◆ Listed entries
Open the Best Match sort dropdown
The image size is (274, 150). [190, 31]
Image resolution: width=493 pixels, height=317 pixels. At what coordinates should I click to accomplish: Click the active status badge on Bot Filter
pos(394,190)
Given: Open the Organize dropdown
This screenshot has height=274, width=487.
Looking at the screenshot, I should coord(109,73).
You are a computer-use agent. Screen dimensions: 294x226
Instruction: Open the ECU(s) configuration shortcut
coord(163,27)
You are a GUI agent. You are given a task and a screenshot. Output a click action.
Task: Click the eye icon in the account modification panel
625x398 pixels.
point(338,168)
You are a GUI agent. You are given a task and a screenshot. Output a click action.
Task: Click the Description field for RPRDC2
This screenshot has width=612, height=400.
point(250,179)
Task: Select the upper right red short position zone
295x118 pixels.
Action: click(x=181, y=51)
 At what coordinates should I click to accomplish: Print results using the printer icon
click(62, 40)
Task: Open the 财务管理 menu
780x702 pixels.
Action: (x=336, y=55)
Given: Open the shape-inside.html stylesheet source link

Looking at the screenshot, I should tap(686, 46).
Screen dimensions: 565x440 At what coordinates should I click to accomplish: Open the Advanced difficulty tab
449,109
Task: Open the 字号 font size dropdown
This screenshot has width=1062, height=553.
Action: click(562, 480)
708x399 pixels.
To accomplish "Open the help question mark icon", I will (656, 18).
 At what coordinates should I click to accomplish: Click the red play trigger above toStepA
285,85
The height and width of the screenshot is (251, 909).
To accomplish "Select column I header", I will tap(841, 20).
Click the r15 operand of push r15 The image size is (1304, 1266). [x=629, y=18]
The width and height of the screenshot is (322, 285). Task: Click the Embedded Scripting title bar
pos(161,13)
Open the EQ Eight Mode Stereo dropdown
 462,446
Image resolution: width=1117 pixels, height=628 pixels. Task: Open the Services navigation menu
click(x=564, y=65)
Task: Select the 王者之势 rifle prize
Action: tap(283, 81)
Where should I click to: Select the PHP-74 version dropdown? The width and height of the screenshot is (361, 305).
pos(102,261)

◆ What this task involves
Return, from the data above, each line in which the string "will" appears.

◆ Expected output
To accomplish "Open the help question mark icon", I will (656, 18).
To accomplish "Select column I header", I will tap(841, 20).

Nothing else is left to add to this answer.